Not a milestone! Facebook’s 100-language translation model for exaggerated propaganda is questioned

Yesterday, Facebook announced that its latest neural machine translation model can translate between 100 languages ​​without relying on English, and called it a “milestone” progress. Some netizens posted questions today, saying that the statement of “milestone” is a bit exaggerated, and “not relying on English” is not accurate enough. There is no mention of Google’s research in this field.

Facebook lying again?

Yesterday, Facebook just announced that its machine translation has achieved milestone progress. It can achieve mutual translation between 100 languages ​​and does not rely on the “intermediary” of English. Today, reddit netizens are here to lift the car.

The netizen said that Facebook had previously exaggerated propaganda, but this time it was a bit too much.

Facebook’s translation between 100 languages is not a milestone?

Facebook claims that the latest model can  perform machine translation in up to 100 languages directly, such as from Chinese to French, and does not require English as an intermediary during training. In evaluating the BLEU index, which is widely used in machine translation, it is 10% higher than the performance of English-centric translation systems.

The Facebook AI Lab blog did not mention that Google did this as early as 4 years ago.

This research result released by Google in 2016 is also an end-to-end learning framework, learning from millions of examples and significantly improving the quality of translation.

The translation system not only improves the translation quality on the test data, but also supports translation between 103 languages, translating more than 140 billion words every day. Although there are still some problems, Google did achieve 100 languages.

Let’s take a look at how this Google system works.

Google’s algorithm is zero-sample learning. Suppose we use Japanese, English, and Korean examples to implement a multi-language translation system, which is the same size as a single GNMT system. It shares parameters for these different language pairs. Translation between. This sharing enables the system to transfer the “translation experience” from one language pair to another.

“Facebook’s declaration of not relying on English data is also inaccurate.”   

The Facebook paper chart shows that some of the data set used contains English.

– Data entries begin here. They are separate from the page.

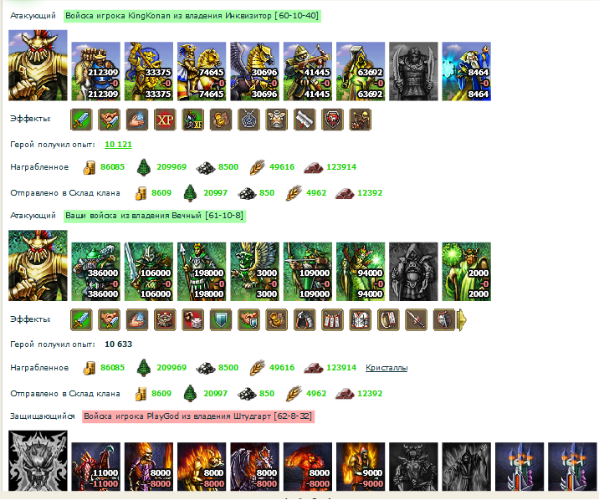Click the defender unit thumbnail showing 11000
Screen dimensions: 599x500
click(96, 467)
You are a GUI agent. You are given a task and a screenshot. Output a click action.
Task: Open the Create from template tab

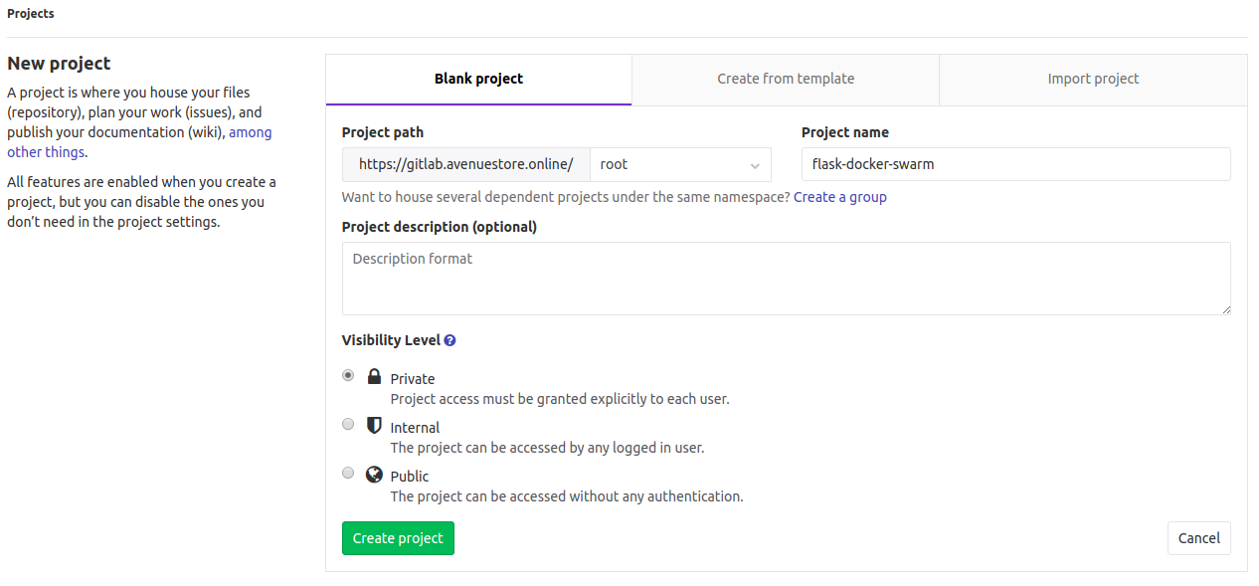click(x=786, y=79)
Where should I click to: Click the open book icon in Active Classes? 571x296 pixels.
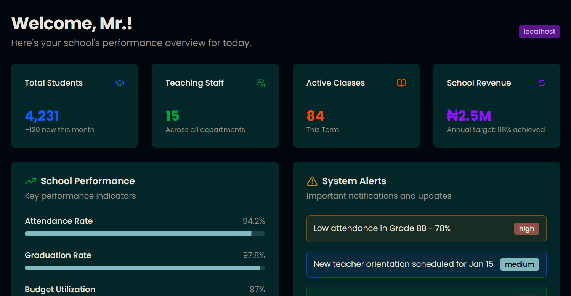pos(401,83)
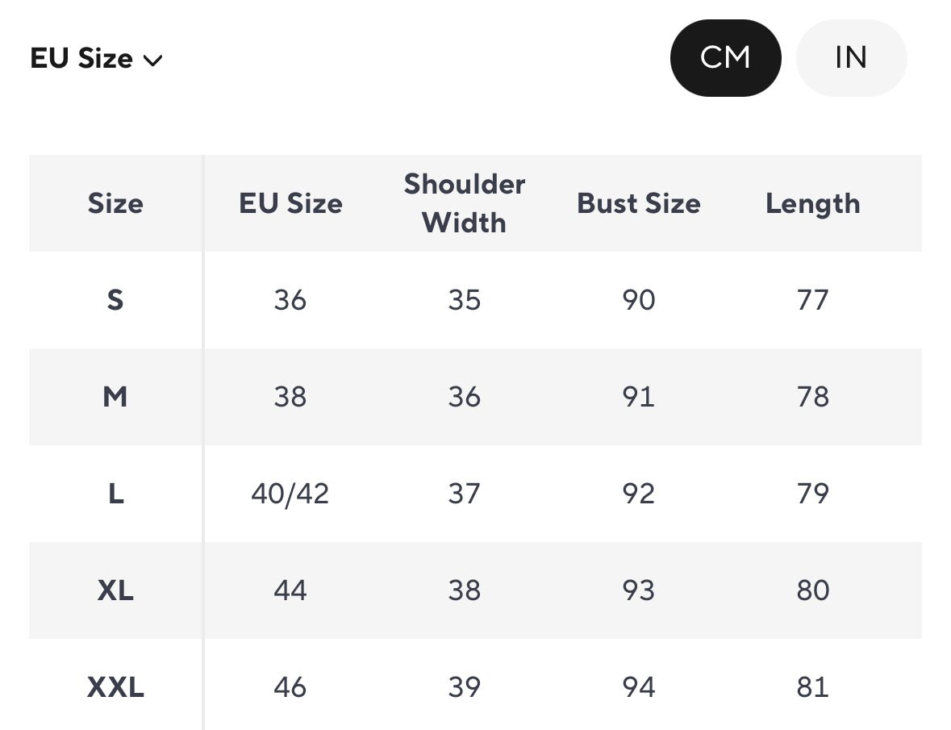Click bust size value 93

[639, 590]
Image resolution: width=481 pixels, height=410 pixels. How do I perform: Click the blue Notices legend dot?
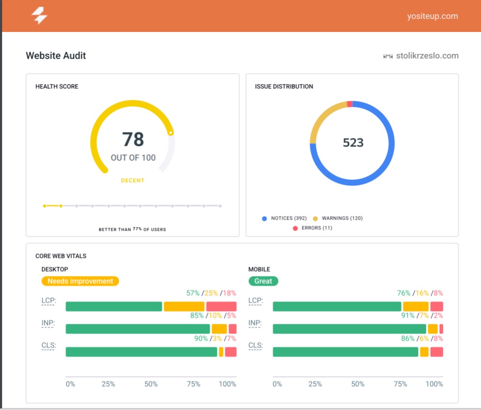pos(264,218)
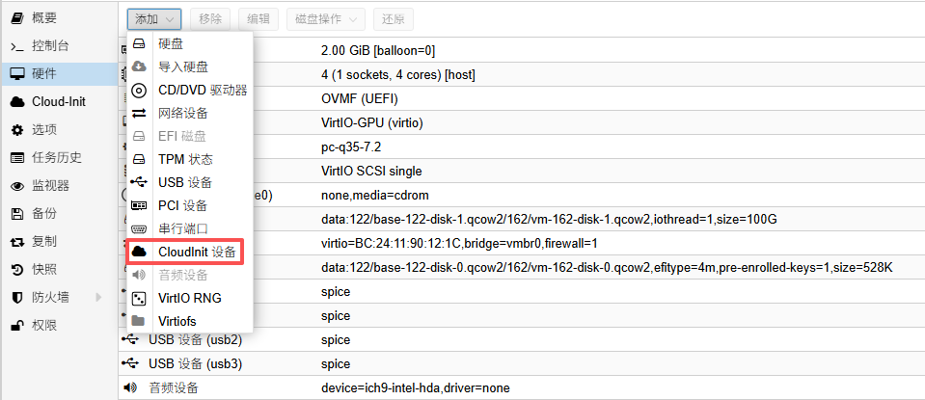Click the hard disk icon in Add menu

pyautogui.click(x=139, y=44)
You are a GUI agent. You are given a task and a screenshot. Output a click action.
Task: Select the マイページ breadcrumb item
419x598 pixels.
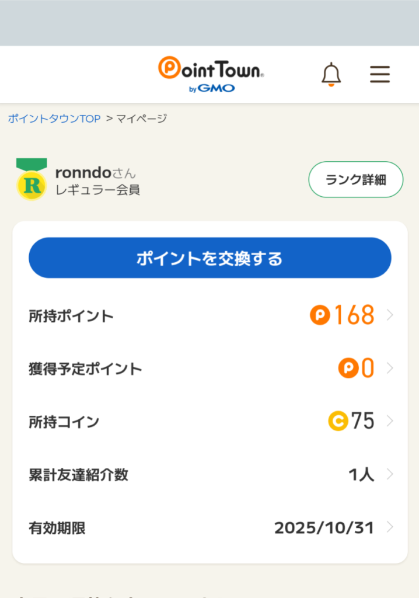(141, 119)
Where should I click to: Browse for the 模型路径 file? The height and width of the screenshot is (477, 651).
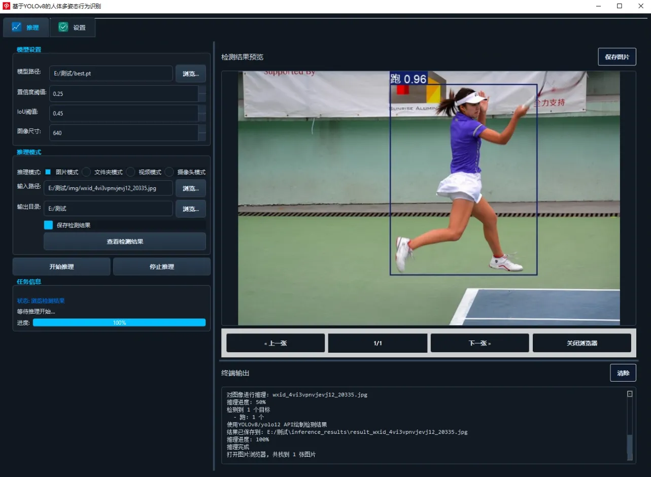click(x=190, y=74)
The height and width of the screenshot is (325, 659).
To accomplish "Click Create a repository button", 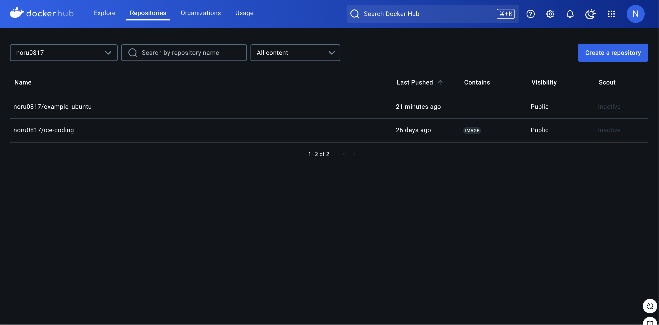I will coord(613,53).
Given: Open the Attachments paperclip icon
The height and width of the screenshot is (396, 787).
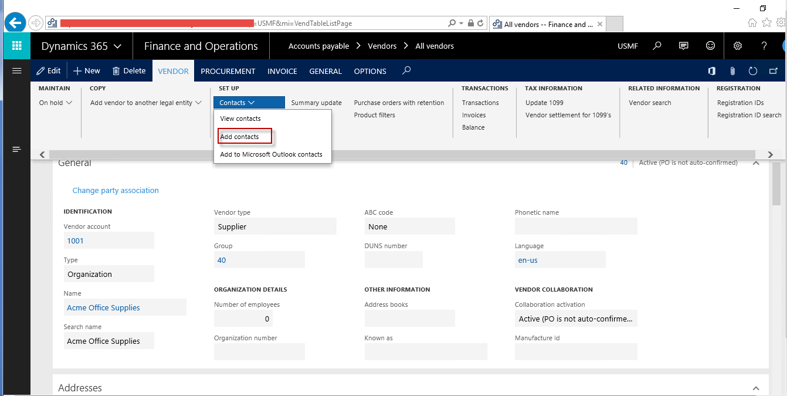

To say that there is no dependence on English at all, it kind of obliterates the role of English.

So far, Google has papers discussing training in 103 languages ​​and a separate paper that does not “rely on English data.”

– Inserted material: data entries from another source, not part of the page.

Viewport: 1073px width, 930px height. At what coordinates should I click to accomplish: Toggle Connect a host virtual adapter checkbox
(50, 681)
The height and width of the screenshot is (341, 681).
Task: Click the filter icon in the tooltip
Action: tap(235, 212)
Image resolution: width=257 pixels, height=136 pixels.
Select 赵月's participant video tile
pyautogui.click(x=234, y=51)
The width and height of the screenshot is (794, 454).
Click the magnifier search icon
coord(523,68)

The large-scale multilingual machine translation released by Google in 2019 supports 103 languages, but the source or target language is English.

From the perspective of technical accuracy, it is indeed difficult to find a paper that can meet two requirements at the same time: it does not rely on English data and more than 100 languages.

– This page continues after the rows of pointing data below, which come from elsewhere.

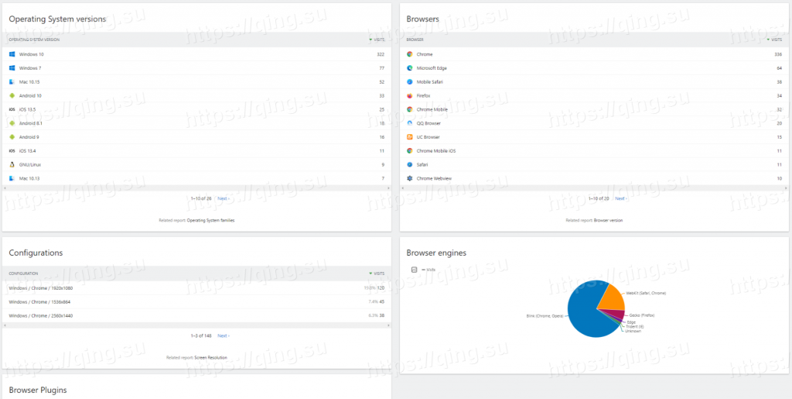Sort Operating System versions by Visits column

point(377,39)
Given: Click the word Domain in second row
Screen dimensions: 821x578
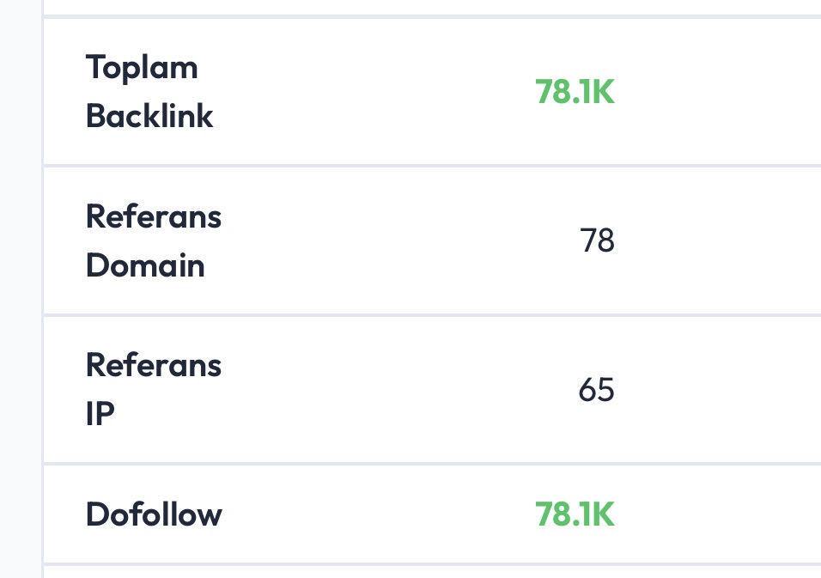Looking at the screenshot, I should tap(145, 265).
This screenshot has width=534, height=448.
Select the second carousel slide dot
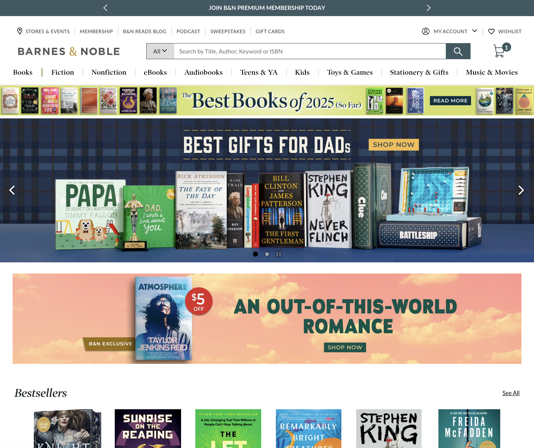(x=267, y=254)
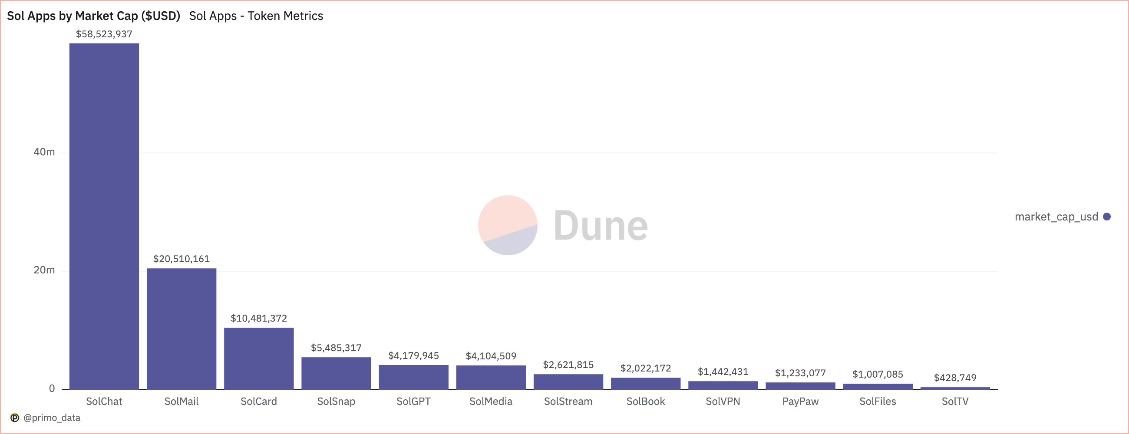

Netizens believe that a non-misleading statement should be, “Facebook created a huge NMT data set and trained a Transformer on it.”

Regardless of whether Facebook’s statement is accurate, its model effect is indeed better than before, and related data sets and codes have been open sourced. Students with computing resources can verify it.

So, will human translation be replaced by machine translation?

 

Will machine translation completely replace human translation? Thinking too much!

With the continuous progress of machine translation technology, this has become the most concerned issue for more and more people, especially those in the translation industry.

This is not “underlying worry”.

Whether it is Facebook’s recently open sourced M2M-100 model, or Google’s previously released AI translation that supports 103 languages, it shows the huge possibility of machine translation replacing human translation.  

However, in terms of the current development of machine translation, it is still not realistic to completely replace human translation.

From a technical point of view, there are still many technical difficulties in machine translation that need to be overcome, such as disordered word order, inaccurate word meaning, and isolated syntactic analysis.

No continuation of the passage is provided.